My hunch is that the Maddon angst is a bit misplaced. In many cases, the aggression toward Maddon is so strident, because that antagonism can be voiced. Our society has a few problems simmering. If the opposition to the Cubs most-successful manager was about over- or under-playing Ian Happ or Albert Almora Jr., that would be cool. I doubt that’s what’s going on.

Managers can often leave you plenty of reasons to object to them. However, to have a severe enough degree of objection, two things ought to be present. One is a specific preferred option. For instance, if you prefer Joe Girardi or Sparky Anderson, then go with that. Both had their detractors. Both were good at their job. If you want to tell me why “not Maddon,” and I welcome it, tell me who you prefer. I won’t even argue. Most mangers are plus-a-few or minus-a-few, anyway.

The other thing I’d request is which Cubs manager had things figured out. Maybe you liked Dusty Baker, Durocher, or Herman Franks. Maybe, you generally aligned with Lou Piniella. None of the above doesn’t really play here, very well. Perhaps you think Jim Essian or Don Zimmer would have outperformed Maddon with this team.

Relative unease is entirely acceptable with a manager. I tend to laugh off his bullpen hijinks as just that. Decisions, that usually made sense at the time, gone awry. It’s completely justifiable to note two different ideas at the same time. Maddon boots away a few games a season by questionable decisions. Maddon is as good of a manager as there is in the league now.
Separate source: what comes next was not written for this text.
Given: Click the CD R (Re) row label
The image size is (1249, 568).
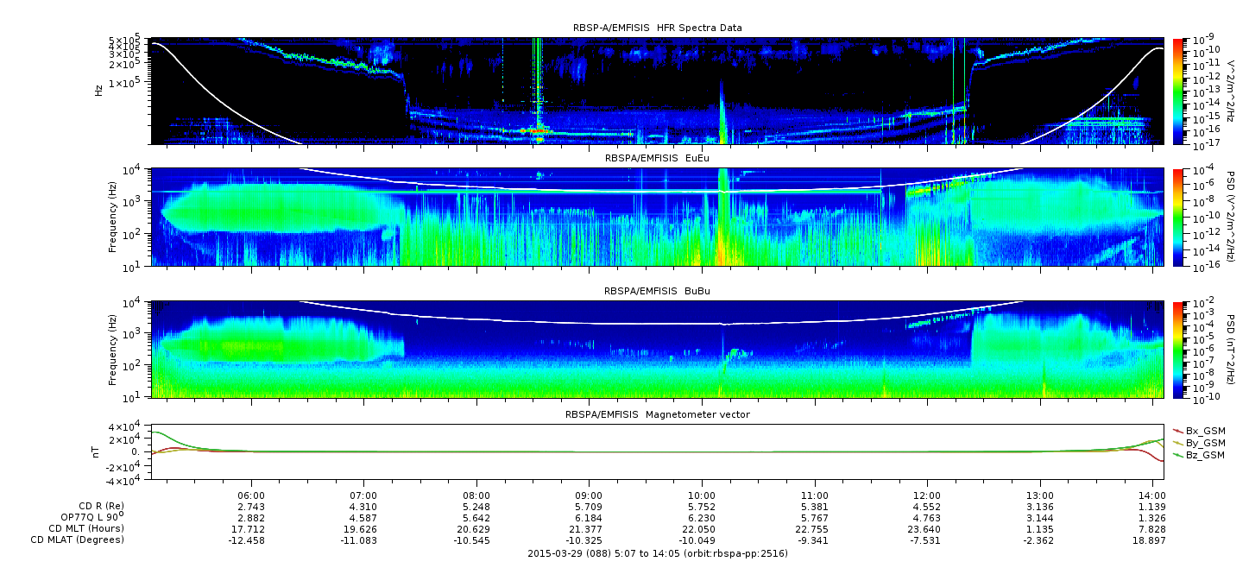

However, when a person highlights the evils of one side of a discussion, while obscuring the good, I wonder why. (Not just in baseball.) I’m torn on whether I want to further and more aggressively monitor Maddon-hate. If it’s simply jealousy or myopia, then probably not. However, Maddon is really good at his gig. If you can walk me through why he is ordinary or bad at running a good MLB side, I’d learn something.

However, “misused Aroldis Chapman” isn’t reason enough.